In it, HRW defends Garlasco by claiming that he is merely a history buff:
“To imply that Garlasco’s collection is evidence of Nazi sympathies is not only absurd but an attempt to deflect attention from his deeply felt efforts to uphold the laws of war and minimize civilian suffering in wartime,” the statement read. “These falsehoods are an affront to Garlasco and thousands of other serious military historians.”
Garlasco clearly has Nazi sympathies—why else would so much of his time be devoted to collecting and writing about Nazi paraphernalia? This does not mean that he sympathizes with the Final Solution, although Garlasco surely is capable of understanding why people find it difficult to fathom how someone could be such an enthusiast for Nazi memorabilia while maintaining a proper abhorrence of the Nazi genocidal project. Garlasco, after all, makes his living as a human-rights activist.
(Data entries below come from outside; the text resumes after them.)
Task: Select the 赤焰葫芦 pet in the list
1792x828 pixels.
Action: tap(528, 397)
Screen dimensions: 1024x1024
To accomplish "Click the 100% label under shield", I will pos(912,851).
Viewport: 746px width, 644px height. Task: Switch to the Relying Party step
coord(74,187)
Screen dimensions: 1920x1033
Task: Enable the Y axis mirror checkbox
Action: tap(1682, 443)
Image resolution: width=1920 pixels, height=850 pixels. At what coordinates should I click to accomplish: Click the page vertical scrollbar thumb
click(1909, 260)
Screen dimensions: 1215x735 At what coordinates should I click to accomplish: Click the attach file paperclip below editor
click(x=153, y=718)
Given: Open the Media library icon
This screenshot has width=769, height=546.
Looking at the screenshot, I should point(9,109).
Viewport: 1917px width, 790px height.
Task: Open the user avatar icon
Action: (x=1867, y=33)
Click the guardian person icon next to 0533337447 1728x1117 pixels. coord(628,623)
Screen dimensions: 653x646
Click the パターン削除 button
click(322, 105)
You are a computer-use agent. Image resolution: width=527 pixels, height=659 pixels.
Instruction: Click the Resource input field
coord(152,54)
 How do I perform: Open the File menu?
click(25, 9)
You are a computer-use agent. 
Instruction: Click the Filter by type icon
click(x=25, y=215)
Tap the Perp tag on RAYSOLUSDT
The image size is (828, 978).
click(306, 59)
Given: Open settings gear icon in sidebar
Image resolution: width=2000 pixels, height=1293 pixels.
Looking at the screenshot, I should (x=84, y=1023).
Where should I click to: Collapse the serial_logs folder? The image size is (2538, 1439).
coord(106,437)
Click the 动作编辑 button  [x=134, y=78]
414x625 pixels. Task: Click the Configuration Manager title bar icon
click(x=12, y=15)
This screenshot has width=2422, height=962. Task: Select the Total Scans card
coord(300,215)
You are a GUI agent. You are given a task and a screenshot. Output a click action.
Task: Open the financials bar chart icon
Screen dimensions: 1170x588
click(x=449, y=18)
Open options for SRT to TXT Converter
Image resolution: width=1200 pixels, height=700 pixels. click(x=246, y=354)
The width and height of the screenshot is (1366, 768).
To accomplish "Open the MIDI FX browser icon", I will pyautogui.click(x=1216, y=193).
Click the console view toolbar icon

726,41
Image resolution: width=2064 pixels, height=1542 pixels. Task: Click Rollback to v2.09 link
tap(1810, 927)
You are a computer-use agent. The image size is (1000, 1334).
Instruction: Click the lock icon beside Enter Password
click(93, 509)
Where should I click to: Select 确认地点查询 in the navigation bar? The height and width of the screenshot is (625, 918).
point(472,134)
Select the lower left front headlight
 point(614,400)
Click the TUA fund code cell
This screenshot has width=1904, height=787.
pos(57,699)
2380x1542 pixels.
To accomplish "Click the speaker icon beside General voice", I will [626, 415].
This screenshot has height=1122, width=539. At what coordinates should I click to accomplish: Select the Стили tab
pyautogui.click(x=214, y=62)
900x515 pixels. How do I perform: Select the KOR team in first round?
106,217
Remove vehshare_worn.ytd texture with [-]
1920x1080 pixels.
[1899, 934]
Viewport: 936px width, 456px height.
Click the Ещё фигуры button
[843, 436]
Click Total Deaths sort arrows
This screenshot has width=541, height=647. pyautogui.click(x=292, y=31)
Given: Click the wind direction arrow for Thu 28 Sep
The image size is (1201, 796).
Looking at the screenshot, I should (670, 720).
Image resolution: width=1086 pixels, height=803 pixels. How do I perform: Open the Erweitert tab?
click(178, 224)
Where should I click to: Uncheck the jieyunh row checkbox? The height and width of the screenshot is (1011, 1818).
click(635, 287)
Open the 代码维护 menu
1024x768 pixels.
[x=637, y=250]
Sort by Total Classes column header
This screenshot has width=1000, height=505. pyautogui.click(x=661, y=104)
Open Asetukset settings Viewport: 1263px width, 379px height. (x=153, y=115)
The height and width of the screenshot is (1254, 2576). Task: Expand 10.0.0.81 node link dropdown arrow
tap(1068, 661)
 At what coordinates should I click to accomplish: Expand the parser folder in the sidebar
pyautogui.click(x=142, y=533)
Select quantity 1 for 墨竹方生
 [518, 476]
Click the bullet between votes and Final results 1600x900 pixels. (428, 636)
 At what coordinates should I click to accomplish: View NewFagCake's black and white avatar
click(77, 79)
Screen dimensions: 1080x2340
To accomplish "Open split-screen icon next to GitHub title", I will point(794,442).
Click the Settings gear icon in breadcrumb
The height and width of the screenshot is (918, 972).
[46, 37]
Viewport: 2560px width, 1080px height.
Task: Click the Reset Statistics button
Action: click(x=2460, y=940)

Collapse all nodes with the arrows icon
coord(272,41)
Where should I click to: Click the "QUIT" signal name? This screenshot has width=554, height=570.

And then there are things that do indeed undermine one’s confidence that Garlasco understands the moral significance of the Nazis. Here he is in a 2005 post on the “Wehrmacht Awards” forum gushing over a particularly vile item of clothing:
That is so cool! The leather SS jacket makes my blood go cold it is so COOL!
These are certainly not the words of a “serious military historian,” as HRW characterizes him. They appear rather more like the words of someone with sympathies.